• _AIM OF THE EXERCISE_
Could you write out the lines again, starting at the one that contains "Where should I" and ending at the last line, with "toolbar" swapped for "top bar" and everything else left as it is? Leave the pictures out.

## start

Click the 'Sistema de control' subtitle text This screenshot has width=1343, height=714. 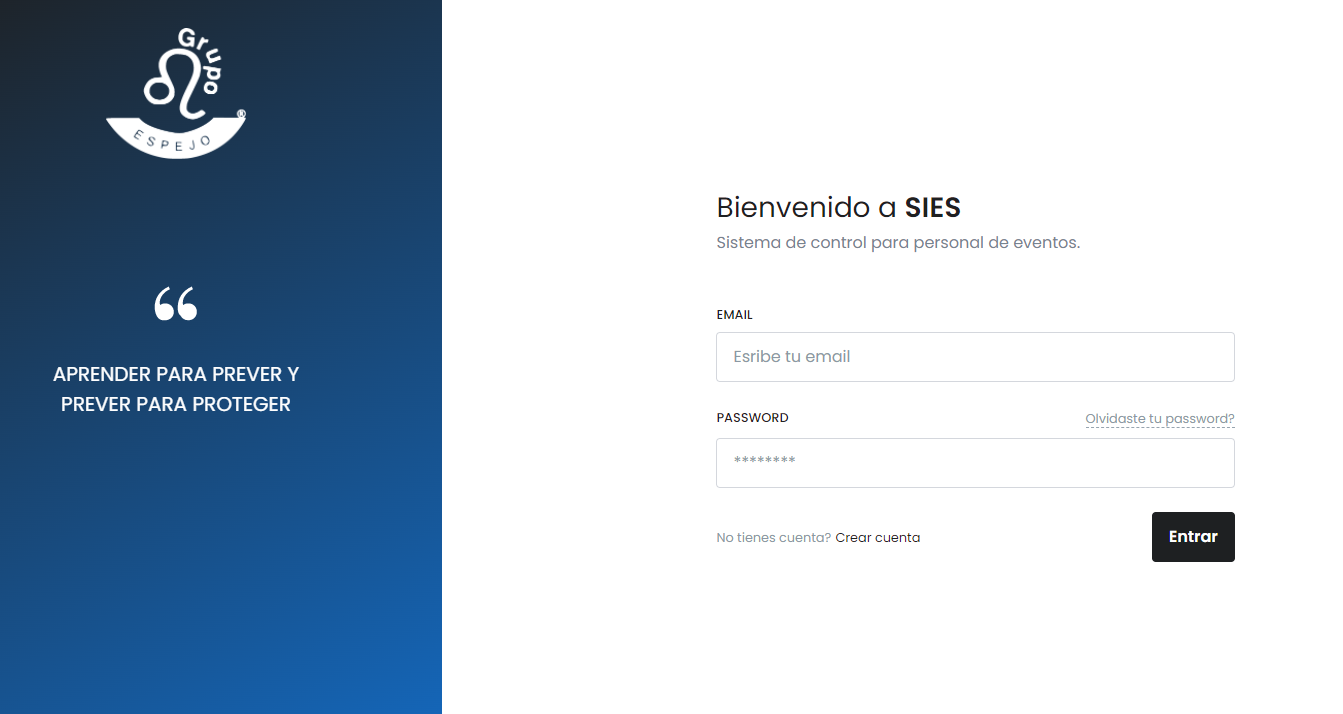pos(898,243)
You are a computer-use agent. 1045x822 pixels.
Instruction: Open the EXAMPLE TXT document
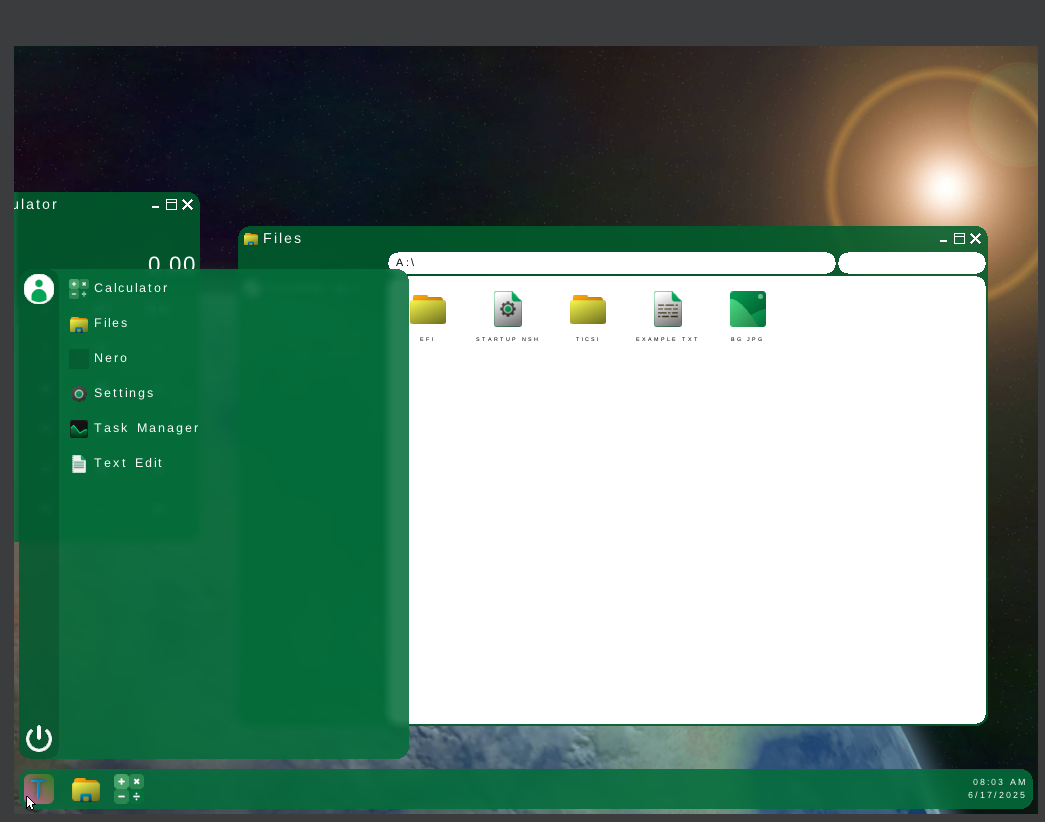pos(667,310)
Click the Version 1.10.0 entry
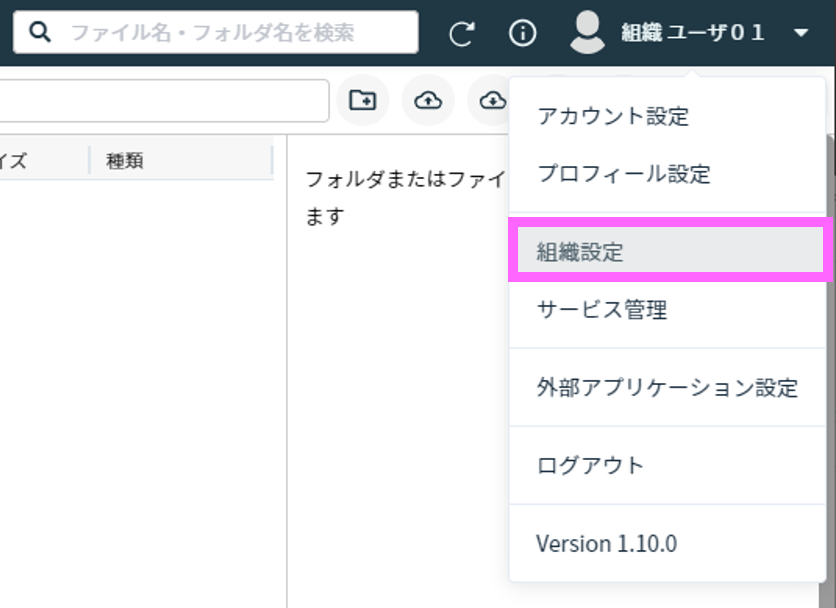This screenshot has width=836, height=608. [x=606, y=544]
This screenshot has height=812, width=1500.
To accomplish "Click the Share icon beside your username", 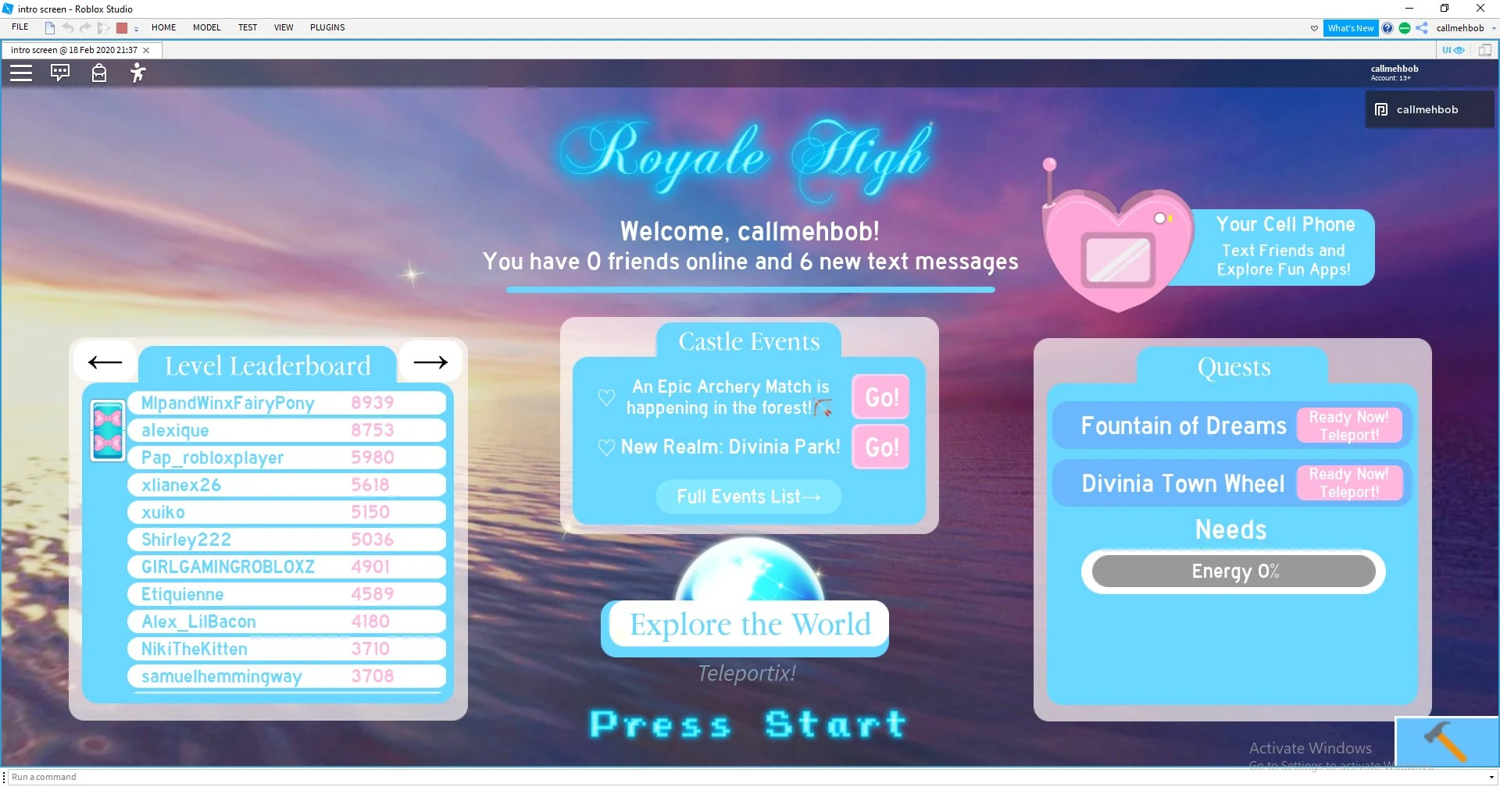I will coord(1422,28).
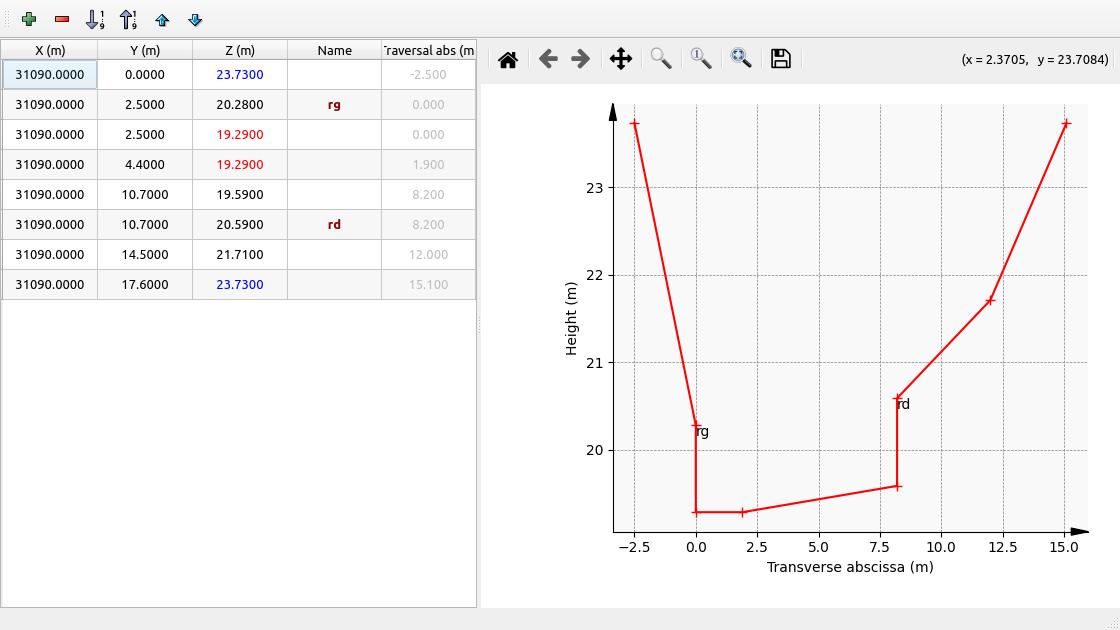This screenshot has height=630, width=1120.
Task: Click the magnifier with blue fit-to-view arrows
Action: (741, 59)
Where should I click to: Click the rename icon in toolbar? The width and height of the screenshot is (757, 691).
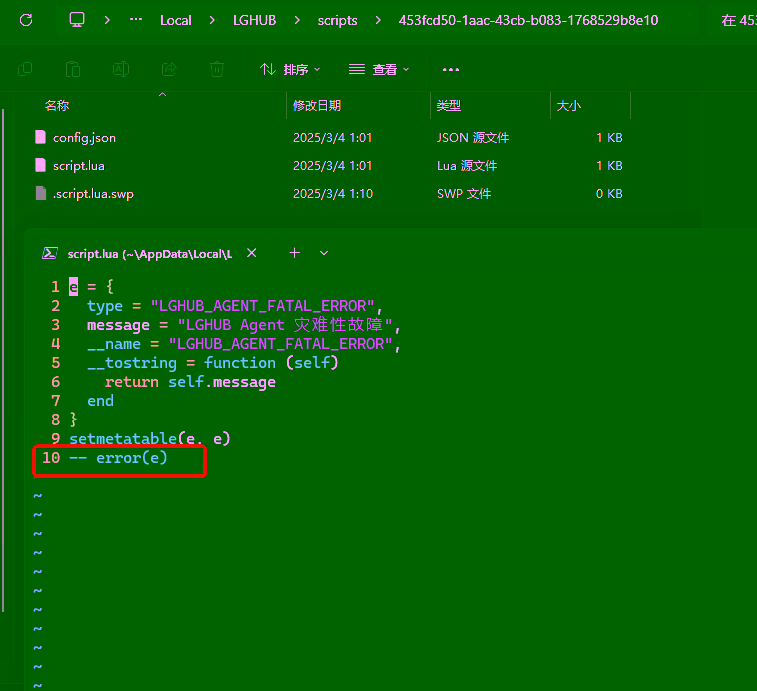[x=121, y=69]
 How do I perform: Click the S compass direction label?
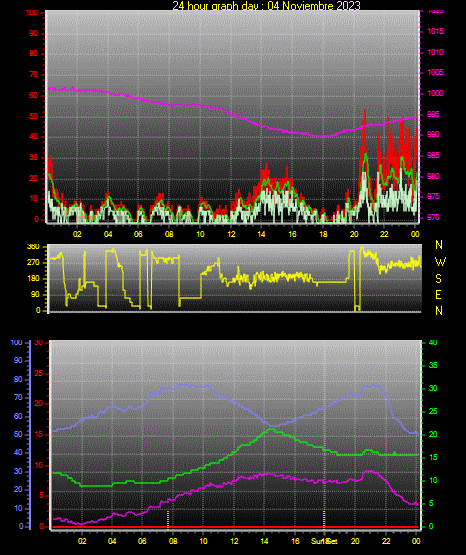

## end

• _TASK OUTPUT_
Where should I click to: Click the rename icon in top bar? The width and height of the screenshot is (757, 691).
[x=121, y=69]
 How do I perform: Click the S compass direction label?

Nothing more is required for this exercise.